Based on the latest data available from Statistics Canada (2016), British Columbia has the second-worst rate of poverty in Canada with 557,000 people, or 12% of the population, living in poverty.
British Columbia’s first poverty reduction strategy will be introduced in early 2019. The strategy will lift thousands of people out of poverty, create more opportunities and make it easier for people to connect with their community.
Legislated reduction targets
The Poverty Reduction Strategy Act was introduced on Oct. 2, 2018. The act defines the scope for the strategy and sets poverty reduction targets that government must meet.
Shaped by the experiences, voices and hopes of more than 8,500 people who took part in a broad public engagement on poverty, the proposed legislation requires that government:
- Reduce B.C.’s overall poverty rate by 25% and the child poverty rate by 50% in the next five years, using Canada’s Official Poverty Line (formerly known as the Market Basket Measure).

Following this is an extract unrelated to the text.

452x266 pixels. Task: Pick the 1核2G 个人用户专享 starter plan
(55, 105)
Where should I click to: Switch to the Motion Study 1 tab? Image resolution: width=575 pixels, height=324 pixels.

- Establish an independent advisory committee drawn from key sectors critical to developing solutions to poverty. The committee will advise the minister on matters relating to poverty reduction and prevention.

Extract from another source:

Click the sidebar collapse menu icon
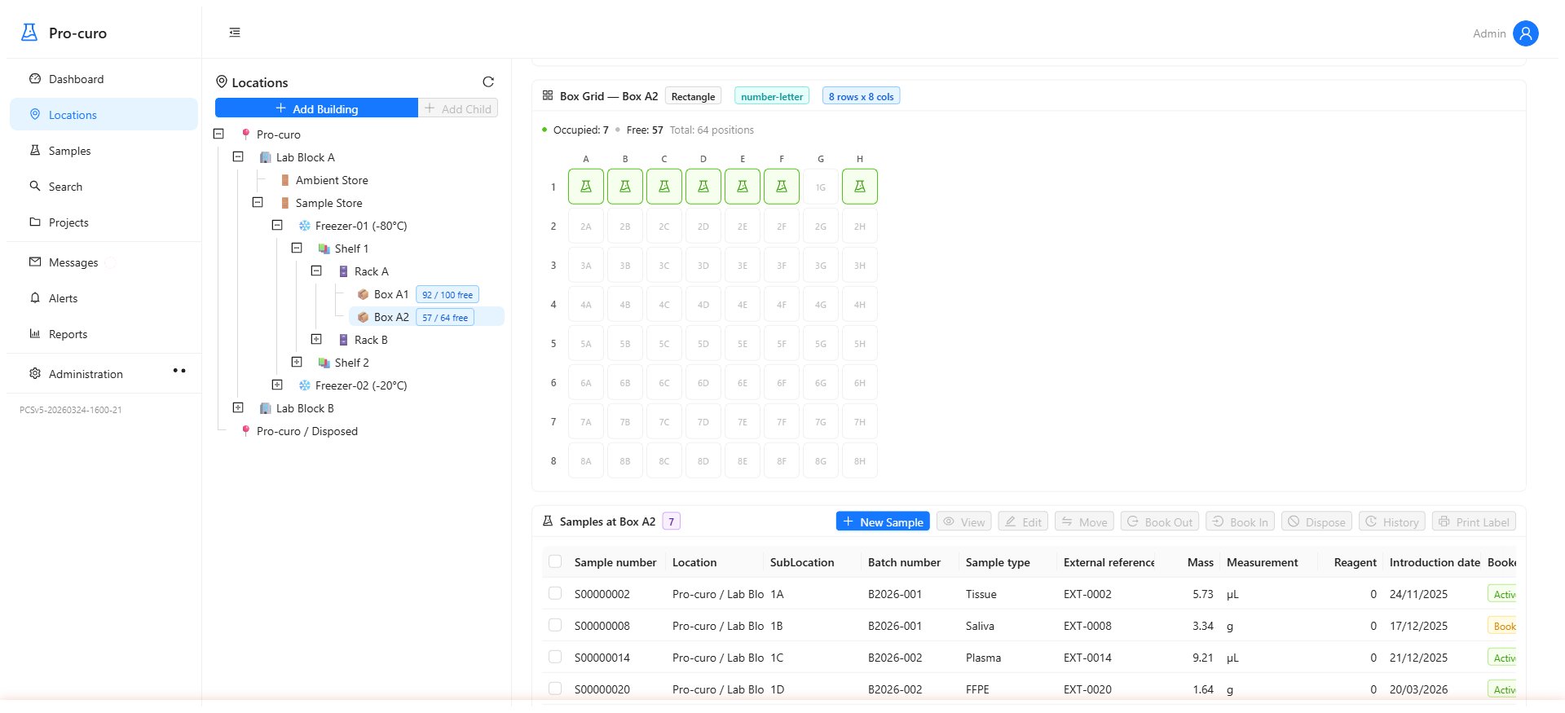pos(235,33)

- Report annually on progress to reduce poverty.
- Release a strategy that must focus on the key issues faced by people living in poverty, including housing, education, employment, income supports and social inclusion.
Consulting people on poverty reduction
- A broad public engagement process took place from Oct. 30, 2017 to March 31, 2018 to inform the poverty reduction strategy.

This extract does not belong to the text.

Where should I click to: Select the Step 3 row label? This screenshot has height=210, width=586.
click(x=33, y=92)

- A consultation report, What We Heard about Poverty in B.C., was released in July 2018.
- The engagement included:
- Twenty-eight community meetings (2,500+ participants).
- A distinct Indigenous engagement that included the First Nations Leadership Council and the First Nations Health Council, seven engagement sessions by Métis Nation BC, 27 engagement sessions by the BC Association of Aboriginal Friendship Centres and community meetings in rural and remote Indigenous communities.
- 100 small group discussions led by community organizations.
- Roundtables with business, labour, local governments, community organizations and Indigenous peoples and leaders.
- Sixty-eight policy briefs from organizations.
- A website where more than 1,600 people provided feedback (16,800 site visits).
- The key themes heard during the consultation include:
- housing and homelessness
- supports for children and families
- financial security and income supports
- compassionate care for mental health and addictions
- food security
- access to health care
- education and training
- creating good jobs for people throughout B.C.
- connecting the most vulnerable with the services they need
- safe, affordable transportation
- ending discrimination and stigma
- access to justice
Poverty reduction initiatives to date
Government has already started to make the investments needed to reduce poverty. In the last year and a half, new and increased supports have been put in place that include:
- A $100 per month increase to income and disability assistance rates (July 2017).
- A $200 per month increase to earnings exemptions for people on assistance so that they can keep more of the money they earn (October 2017).
- A new transportation supplement for people receiving disability assistance (January 2018).
- A $6.6-billion investment over the next 10 years for a comprehensive plan to tackle the housing crisis, including:
- Partnerships that will deliver 114,000 new affordable homes.
- $734 million in funding to provide safe and secure places for women and children fleeing violence and abuse.
- A $291-million investment to build 2,000 modular housing units, with 24/7 support services, for people experiencing homelessness.
- Funding for 2,500 new supportive homes for people experiencing or at risk of homelessness was announced in Budget 2018.
- Closing renoviction and lease loopholes, creating new laws to protect renters, and increasing subsides for the Rental Assistance Program (RAP) and Shelter Aid for Elderly Renters (SAFER).
- Reducing the maximum rent increase, from the current inflation plus 2%, to inflation only.
- A Child Care Fee Reduction of up to $350 a month that has reduced the cost of licensed child care spaces and is expected to benefit up to 50,000 families.
- An Affordable Child Care Benefit that will provide up to $1,250 a month for eligible families. Families earning less than $45,000 a year will receive the full benefit.
- Charting a path to a $15-an-hour minimum wage by 2021. On June 1, 2018 wages went from $11.35 to $12.65 an hour.